Stored records
+ + + +

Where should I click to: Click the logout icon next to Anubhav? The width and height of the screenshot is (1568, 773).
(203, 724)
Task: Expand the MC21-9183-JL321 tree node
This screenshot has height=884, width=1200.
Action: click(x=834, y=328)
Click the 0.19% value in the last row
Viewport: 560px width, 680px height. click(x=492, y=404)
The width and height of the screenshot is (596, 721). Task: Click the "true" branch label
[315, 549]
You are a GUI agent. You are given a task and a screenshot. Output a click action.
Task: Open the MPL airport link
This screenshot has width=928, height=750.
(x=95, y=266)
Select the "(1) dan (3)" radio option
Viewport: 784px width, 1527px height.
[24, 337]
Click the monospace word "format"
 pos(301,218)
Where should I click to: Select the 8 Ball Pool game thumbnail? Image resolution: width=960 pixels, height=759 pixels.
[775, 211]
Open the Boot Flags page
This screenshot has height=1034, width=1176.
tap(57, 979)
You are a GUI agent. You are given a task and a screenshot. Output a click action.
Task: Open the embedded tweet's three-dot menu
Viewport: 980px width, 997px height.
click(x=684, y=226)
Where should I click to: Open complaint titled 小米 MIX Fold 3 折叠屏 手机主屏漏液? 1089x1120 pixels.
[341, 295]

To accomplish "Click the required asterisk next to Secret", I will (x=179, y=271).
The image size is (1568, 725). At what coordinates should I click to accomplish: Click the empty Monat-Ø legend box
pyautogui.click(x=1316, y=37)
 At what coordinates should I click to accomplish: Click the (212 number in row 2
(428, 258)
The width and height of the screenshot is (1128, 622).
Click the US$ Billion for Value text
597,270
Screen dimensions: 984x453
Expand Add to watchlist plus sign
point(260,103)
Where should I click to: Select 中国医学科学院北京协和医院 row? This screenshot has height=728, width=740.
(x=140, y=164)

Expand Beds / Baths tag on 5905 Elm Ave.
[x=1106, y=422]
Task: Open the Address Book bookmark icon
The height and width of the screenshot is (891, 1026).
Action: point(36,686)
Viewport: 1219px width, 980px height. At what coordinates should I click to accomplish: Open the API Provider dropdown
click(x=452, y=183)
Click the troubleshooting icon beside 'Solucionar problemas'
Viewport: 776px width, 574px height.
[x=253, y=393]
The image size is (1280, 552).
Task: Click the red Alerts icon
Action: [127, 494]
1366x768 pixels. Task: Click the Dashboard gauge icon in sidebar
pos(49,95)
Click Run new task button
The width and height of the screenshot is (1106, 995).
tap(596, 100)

+ + + +

» **Work to be completed**
Starting with the line that contains "The width and height of the screenshot is (1106, 995).", print every line through the end of the entries above exactly as written, both boundary lines included, and nothing else.

» **Result of the task**
The width and height of the screenshot is (1106, 995).
tap(596, 100)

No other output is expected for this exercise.